## WHAT IS NEEDED:
Present the stretch of rows from the line containing "Where should I" through the line containing "Click the object" as a numbered list, with blank lines and pictures left out.

## INPUT FOR THIS TASK:
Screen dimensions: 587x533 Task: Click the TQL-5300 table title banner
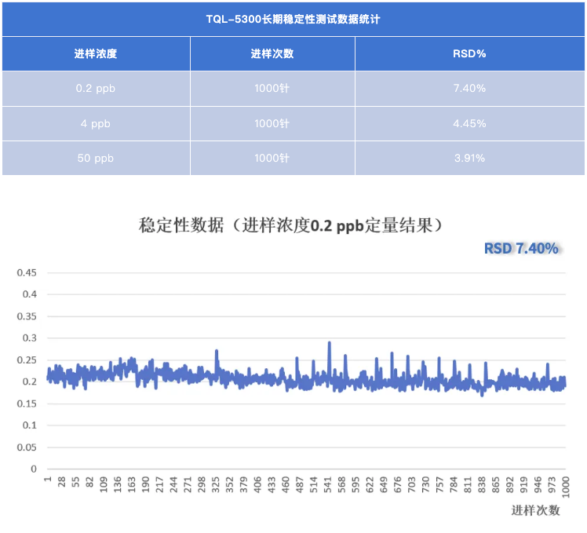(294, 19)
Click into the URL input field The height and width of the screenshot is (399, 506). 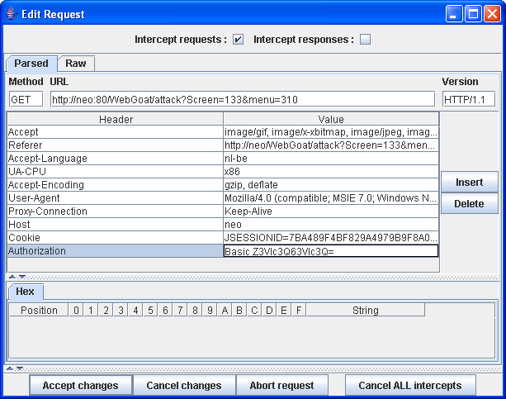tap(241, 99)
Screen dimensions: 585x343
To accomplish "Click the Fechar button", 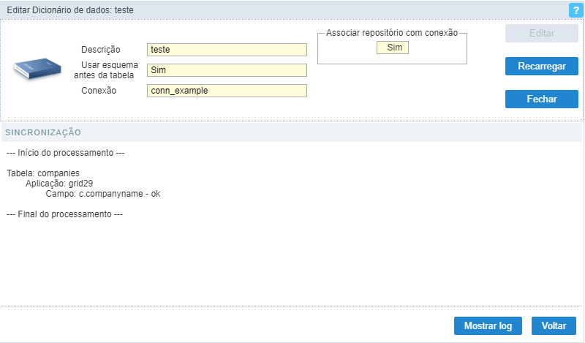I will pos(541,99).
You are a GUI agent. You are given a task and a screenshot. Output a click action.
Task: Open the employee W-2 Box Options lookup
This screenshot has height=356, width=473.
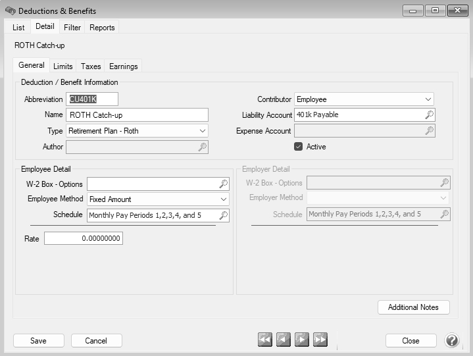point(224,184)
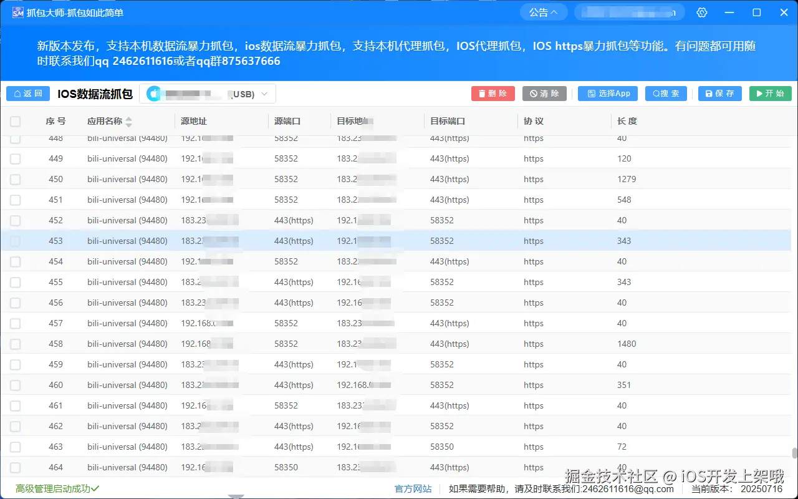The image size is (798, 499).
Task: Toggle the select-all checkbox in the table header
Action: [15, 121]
...
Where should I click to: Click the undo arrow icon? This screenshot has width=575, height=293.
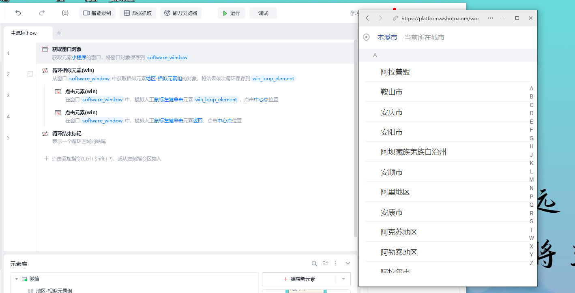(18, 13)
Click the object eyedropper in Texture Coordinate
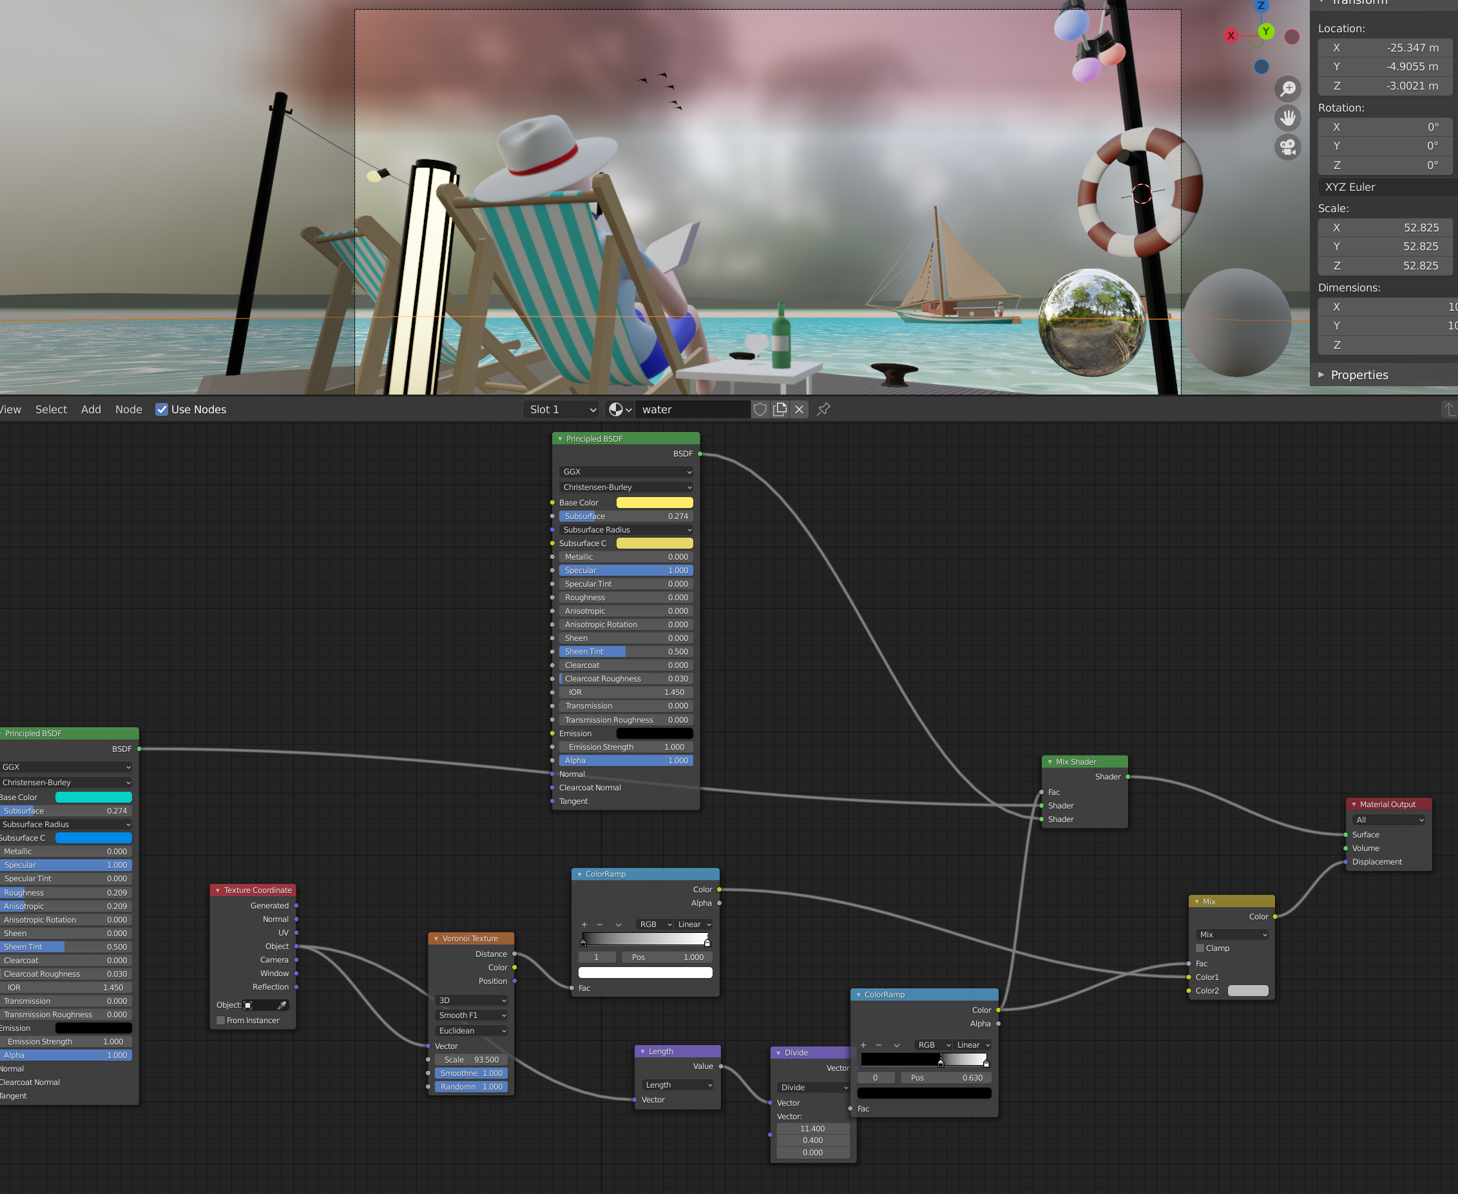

## ANSWER TO THIS TASK:
1. Where should I click to: Click the undo arrow icon? This screenshot has width=575, height=293.
2. (18, 13)
3. Click the object eyedropper in Texture Coordinate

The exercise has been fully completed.